Pep Guardiola has warned his Manchester City team will be undercooked for the return of the Premier League because they were given “not enough” time to prepare.
The former Barcelona boss is poised to see his City team officially dethroned as champions by Liverpool, and on top of that says his stars are not up to handling the intensive demands posed by the restart.
Guardiola, whose mother Dolors died after contracting Covid-19, will take charge of City against Arsenal when English football resumes on Wednesday after three months in lockdown.
He is relishing the Etihad Stadium reunion with his former City number two Mikel Arteta, who left to take charge of Arsenal in December, and hopes they can enjoy a post-match drink together.
And while Guardiola is hopeful his team can be competitive, he says rotation of his squad over the remaining weeks of the season will be imperative.
City will be back in action on Monday against Burnley, and the games will come thick and fast after the condensing of the schedule.
“If you ask me how the team is, I don’t know,” Guardiola said. “Tomorrow we will see the level. From there, we are going to see and suggest what we can do better.”
He said the big worry since teams were allowed to train again was the “lack of preparation” they were afforded before games returned – “not like in Germany or Spain where they worked five or six weeks”.
“All Premier League teams have three weeks,” Guardiola said. “Of course we know it is not enough but it is what it is.
“We are ready to play one game, but three days after another, four days after another, we are not ready. That’s why you have to rotate. But we have to start, we have to finish the season, because the damage economically can be reduced.”
The same circumstances seem sure to apply to Arsenal, who have not lost a match in domestic football in 2020.
Guardiola said he was “so excited” to see Arteta, describing his fellow Spaniard as “one of the nicest people I have ever met” and “an incredibly important part of our success”.
He would love to be able to share an evening tipple with Arteta but was unsure if that would be permitted.
“We sent a message one hour and a half ago. I can’t tell you what that message said. It’s about the wine we’re going to drink after the game, if social distance allows us to drink,” Guardiola said.

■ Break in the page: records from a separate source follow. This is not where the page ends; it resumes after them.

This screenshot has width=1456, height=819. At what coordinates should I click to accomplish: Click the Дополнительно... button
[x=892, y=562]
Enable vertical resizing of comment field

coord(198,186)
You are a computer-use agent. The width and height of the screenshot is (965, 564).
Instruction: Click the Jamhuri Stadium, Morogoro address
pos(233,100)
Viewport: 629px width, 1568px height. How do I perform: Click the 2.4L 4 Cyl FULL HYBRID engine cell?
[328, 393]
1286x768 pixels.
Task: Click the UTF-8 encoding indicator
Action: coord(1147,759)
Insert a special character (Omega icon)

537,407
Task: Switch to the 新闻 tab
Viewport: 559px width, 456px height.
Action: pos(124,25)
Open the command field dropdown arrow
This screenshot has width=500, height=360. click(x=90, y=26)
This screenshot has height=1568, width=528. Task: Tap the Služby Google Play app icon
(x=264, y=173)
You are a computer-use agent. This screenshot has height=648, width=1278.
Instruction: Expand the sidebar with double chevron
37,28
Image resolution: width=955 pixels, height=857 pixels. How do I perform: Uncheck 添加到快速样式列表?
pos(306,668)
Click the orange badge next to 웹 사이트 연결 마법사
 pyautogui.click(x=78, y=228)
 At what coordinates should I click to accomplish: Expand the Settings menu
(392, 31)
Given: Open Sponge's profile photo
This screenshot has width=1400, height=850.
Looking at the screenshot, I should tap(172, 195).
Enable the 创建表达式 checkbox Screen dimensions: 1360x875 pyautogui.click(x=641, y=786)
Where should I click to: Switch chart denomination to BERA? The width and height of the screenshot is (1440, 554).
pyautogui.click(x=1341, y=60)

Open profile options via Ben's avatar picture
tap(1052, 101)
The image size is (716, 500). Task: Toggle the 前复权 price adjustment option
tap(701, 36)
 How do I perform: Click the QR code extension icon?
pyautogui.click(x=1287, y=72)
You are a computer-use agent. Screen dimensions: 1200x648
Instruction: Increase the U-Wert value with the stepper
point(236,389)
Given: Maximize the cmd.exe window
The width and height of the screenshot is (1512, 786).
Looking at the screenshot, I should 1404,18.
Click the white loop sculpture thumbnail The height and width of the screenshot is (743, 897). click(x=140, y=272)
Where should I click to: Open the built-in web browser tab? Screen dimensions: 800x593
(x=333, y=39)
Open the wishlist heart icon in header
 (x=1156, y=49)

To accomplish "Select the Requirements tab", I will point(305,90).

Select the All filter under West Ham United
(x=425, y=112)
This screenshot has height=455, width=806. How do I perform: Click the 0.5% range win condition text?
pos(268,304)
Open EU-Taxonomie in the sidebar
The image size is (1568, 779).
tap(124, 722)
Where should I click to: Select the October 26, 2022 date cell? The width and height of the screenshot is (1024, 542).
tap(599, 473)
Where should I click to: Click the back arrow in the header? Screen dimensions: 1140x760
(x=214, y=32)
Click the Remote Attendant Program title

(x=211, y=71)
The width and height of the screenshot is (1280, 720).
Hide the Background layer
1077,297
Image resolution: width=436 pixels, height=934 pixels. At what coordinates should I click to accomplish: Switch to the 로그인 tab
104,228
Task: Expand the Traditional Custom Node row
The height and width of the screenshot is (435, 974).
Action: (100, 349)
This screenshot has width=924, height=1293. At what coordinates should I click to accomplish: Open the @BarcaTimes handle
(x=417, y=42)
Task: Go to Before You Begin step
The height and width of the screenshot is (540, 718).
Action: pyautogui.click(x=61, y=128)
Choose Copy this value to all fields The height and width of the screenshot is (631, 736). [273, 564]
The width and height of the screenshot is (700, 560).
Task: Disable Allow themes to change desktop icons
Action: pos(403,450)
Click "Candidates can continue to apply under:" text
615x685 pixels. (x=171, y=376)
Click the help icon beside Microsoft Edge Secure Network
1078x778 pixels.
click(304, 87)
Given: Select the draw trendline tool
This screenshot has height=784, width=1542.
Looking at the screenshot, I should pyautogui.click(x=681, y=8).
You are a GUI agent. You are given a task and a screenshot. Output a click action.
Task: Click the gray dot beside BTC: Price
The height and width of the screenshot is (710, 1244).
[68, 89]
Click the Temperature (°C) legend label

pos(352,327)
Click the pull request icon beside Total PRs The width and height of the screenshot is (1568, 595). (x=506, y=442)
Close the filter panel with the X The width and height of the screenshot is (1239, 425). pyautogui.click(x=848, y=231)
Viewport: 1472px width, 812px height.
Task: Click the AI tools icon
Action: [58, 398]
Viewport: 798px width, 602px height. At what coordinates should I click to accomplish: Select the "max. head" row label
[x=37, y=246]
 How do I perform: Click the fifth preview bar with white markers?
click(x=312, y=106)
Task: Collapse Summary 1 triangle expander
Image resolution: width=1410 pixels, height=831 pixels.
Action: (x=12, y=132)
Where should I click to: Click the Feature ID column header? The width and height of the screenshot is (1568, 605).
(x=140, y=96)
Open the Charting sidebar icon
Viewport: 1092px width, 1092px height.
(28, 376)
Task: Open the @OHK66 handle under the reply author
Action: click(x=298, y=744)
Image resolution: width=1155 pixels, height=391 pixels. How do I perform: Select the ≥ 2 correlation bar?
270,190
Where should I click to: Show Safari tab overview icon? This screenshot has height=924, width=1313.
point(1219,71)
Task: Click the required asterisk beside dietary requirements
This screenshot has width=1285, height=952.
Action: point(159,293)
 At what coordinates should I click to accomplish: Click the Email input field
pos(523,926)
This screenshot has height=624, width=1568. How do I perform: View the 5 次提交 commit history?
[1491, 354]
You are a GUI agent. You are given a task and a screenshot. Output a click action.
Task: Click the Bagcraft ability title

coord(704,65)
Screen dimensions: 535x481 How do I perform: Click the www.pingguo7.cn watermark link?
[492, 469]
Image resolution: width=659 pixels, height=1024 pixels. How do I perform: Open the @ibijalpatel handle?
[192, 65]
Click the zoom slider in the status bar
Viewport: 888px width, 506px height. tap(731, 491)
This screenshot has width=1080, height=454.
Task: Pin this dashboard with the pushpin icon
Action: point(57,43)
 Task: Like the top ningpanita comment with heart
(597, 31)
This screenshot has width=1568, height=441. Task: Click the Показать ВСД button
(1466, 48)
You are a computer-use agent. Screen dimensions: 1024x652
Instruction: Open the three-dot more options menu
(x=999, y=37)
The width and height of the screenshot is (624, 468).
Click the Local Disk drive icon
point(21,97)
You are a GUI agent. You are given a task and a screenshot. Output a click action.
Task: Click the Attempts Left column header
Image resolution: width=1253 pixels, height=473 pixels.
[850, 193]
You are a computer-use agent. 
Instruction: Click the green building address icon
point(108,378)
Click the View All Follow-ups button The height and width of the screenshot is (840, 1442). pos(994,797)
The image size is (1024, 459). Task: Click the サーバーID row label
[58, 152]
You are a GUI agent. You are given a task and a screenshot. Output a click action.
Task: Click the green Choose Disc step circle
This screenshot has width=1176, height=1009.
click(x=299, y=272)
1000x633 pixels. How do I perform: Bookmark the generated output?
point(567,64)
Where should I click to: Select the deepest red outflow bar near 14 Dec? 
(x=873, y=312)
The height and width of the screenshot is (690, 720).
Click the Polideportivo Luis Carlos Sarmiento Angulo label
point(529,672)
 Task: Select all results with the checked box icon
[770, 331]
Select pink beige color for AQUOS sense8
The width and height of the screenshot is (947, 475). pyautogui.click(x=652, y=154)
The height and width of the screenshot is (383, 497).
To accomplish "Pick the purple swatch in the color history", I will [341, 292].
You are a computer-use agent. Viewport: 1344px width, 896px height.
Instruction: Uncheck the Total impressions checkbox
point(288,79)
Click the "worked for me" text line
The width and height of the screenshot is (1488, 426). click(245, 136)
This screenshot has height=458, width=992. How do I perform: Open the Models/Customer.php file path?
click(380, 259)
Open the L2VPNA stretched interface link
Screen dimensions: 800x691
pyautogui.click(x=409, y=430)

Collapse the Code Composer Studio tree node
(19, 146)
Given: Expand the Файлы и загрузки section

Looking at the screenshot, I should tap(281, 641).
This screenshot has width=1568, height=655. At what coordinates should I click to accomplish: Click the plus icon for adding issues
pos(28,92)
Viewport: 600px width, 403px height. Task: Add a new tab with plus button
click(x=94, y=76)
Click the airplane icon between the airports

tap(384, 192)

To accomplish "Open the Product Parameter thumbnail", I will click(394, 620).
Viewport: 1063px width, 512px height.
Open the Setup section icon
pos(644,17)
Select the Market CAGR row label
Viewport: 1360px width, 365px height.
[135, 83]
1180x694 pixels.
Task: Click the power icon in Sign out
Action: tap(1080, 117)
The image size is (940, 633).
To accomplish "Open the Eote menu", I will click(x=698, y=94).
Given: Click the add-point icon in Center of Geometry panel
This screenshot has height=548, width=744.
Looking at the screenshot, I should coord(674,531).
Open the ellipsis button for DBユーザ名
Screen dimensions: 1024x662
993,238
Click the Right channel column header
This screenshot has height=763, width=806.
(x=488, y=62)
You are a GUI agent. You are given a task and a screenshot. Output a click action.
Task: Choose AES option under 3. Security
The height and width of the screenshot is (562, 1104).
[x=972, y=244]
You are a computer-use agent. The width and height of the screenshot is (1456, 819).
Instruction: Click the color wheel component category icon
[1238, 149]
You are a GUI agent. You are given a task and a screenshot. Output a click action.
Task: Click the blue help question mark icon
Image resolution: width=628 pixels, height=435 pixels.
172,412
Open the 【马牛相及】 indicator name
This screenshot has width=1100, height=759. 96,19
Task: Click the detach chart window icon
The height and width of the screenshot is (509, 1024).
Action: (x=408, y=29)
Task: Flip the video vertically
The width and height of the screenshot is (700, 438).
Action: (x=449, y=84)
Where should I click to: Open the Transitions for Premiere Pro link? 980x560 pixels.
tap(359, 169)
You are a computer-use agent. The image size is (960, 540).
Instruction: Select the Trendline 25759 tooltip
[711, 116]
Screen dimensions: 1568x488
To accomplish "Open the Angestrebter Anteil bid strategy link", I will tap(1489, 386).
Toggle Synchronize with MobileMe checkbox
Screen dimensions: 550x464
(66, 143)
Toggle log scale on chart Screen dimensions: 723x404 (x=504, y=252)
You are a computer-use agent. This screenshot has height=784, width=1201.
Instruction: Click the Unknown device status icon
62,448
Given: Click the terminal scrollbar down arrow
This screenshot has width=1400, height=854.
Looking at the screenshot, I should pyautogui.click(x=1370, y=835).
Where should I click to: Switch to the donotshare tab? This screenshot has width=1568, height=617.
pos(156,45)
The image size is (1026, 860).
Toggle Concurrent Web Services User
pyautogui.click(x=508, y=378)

Guardiola has had to grieve during football’s absence, and he said: “All the people who have been lost are important.”
And he stressed “not even the best scientists in the world” had realised what a toll Covid-19 would take.
“At the end, the Premier League like in Spain and Germany, like other countries, decide we have to play, so we are going to play. We are going to adapt as quick as possible,” Guardiola added.